## WORK REQUEST
Could you copy, exactly as written, every line from the first line of the records through the one containing "1024x732 pixels."?
***** THE RECORDS *****
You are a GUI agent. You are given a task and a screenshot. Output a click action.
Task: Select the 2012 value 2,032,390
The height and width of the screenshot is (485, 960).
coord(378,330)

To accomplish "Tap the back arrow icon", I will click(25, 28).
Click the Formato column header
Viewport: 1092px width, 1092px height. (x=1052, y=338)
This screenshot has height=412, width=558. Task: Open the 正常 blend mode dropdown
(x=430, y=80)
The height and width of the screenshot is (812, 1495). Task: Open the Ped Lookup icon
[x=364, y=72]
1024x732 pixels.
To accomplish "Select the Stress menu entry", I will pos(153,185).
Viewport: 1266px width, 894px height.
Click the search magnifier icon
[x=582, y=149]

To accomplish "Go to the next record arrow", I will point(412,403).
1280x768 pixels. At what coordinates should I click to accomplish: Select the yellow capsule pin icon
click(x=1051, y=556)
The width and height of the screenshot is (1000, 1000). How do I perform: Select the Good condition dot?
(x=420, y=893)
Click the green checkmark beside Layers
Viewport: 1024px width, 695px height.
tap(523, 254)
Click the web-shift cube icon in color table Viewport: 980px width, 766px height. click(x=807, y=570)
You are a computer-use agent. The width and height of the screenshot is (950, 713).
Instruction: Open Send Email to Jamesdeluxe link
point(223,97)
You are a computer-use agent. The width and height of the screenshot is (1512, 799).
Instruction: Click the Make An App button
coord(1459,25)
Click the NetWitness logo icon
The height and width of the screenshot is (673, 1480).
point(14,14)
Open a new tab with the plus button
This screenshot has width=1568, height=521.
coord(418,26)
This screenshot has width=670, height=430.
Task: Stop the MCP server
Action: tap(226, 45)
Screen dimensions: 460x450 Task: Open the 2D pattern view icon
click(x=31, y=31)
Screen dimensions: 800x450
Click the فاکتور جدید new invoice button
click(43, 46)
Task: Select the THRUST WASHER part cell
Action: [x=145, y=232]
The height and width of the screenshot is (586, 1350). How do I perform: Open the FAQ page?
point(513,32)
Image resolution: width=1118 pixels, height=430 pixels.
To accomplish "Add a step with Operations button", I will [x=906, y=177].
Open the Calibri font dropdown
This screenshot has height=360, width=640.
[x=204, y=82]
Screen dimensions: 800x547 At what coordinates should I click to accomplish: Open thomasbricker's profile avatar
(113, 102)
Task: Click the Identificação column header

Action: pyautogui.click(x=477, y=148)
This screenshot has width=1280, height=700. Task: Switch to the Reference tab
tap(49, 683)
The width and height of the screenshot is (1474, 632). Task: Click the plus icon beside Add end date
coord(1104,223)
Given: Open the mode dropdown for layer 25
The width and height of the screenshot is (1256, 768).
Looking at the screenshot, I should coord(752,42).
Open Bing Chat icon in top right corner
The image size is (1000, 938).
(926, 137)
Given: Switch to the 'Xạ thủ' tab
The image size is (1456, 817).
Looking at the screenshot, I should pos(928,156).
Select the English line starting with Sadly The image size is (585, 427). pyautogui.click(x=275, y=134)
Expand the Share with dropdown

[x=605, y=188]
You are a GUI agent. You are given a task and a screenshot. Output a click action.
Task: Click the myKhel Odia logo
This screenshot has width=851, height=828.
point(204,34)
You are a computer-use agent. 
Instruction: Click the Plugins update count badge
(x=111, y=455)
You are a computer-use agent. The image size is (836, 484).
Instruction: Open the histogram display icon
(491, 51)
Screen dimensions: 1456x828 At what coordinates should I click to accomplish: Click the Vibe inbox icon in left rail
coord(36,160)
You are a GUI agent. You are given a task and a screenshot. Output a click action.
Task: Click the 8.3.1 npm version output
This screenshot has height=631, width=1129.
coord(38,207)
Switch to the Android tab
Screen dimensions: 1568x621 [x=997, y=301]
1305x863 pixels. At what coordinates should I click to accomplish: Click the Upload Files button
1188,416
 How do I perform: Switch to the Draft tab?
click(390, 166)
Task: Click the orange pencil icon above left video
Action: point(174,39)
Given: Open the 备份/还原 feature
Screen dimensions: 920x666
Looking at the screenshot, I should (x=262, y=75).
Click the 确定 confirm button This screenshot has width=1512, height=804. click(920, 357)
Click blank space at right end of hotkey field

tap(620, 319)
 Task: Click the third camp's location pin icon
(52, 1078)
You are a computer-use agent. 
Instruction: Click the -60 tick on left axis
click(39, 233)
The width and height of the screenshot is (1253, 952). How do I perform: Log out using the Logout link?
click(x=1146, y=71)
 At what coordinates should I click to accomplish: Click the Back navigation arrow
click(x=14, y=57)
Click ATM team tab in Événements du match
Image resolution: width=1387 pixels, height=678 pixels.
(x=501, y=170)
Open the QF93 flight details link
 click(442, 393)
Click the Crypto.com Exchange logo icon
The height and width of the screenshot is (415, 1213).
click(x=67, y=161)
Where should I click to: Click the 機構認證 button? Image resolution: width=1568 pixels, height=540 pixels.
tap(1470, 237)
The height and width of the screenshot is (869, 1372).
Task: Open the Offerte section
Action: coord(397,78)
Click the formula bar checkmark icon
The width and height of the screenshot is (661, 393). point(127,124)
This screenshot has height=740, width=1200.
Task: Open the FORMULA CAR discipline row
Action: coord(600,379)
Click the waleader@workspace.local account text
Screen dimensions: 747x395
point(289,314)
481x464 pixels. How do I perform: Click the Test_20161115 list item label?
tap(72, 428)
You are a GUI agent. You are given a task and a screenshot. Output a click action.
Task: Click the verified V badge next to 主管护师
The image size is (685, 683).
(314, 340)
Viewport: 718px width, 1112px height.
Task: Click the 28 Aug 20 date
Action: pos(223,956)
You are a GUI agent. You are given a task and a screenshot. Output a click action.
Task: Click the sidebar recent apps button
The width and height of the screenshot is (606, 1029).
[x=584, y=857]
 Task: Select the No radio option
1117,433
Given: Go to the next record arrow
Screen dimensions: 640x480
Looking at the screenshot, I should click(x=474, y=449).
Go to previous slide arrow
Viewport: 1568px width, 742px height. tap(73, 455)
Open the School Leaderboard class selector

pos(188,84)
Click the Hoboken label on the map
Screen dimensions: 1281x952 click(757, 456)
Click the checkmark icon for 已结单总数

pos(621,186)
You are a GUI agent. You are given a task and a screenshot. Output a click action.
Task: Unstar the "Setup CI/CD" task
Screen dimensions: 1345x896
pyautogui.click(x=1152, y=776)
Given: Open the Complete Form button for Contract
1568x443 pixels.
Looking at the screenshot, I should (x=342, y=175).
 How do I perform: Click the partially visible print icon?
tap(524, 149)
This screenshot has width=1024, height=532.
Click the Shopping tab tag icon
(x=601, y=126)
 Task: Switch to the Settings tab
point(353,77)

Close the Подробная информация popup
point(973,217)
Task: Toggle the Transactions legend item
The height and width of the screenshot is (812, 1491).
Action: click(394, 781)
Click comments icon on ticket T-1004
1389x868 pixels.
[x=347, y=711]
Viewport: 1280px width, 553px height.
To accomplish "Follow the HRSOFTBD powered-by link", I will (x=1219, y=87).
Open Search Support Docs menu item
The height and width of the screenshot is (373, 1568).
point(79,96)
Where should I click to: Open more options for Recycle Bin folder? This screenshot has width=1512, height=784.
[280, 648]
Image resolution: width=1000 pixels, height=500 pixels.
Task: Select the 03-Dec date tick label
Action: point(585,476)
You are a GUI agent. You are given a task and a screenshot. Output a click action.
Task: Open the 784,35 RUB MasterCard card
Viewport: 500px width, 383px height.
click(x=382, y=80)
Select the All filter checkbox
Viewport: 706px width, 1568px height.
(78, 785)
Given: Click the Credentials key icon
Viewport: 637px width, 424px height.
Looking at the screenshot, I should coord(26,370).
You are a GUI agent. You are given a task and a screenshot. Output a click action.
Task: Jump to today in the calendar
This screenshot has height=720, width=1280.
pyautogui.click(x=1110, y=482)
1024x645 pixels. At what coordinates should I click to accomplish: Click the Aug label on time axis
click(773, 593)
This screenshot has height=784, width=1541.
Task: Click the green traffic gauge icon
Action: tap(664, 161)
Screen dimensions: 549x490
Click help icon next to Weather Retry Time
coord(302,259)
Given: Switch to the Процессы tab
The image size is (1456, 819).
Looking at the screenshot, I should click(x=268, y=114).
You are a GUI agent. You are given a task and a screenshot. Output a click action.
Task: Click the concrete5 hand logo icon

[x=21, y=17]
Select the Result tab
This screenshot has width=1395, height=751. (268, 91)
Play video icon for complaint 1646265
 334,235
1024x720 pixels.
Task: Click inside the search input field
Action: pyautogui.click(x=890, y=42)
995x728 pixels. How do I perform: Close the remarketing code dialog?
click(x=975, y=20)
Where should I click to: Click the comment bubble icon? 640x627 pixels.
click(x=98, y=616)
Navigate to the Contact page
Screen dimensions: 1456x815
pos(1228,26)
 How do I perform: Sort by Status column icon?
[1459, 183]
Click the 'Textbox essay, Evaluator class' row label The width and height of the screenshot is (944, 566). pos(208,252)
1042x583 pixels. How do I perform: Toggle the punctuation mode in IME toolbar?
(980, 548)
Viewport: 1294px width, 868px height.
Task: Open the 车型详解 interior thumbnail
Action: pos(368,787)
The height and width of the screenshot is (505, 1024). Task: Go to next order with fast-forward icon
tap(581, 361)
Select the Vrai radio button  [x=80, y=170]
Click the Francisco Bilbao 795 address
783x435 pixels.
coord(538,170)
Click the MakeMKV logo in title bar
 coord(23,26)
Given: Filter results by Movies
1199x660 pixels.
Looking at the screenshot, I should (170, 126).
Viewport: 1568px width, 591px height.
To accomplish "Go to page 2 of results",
*****
## ANSWER TO THIS EXERCISE
You are a GUI agent. You are given a task and a screenshot. Output a click action.
Task: Select the 2012 value 2,032,390
The height and width of the screenshot is (485, 960).
coord(378,330)

To accomplish "Tap the back arrow icon", I will click(25, 28).
Click the Formato column header
Viewport: 1092px width, 1092px height. (x=1052, y=338)
This screenshot has height=412, width=558. Task: Open the 正常 blend mode dropdown
(x=430, y=80)
The height and width of the screenshot is (812, 1495). Task: Open the Ped Lookup icon
[x=364, y=72]
1024x732 pixels.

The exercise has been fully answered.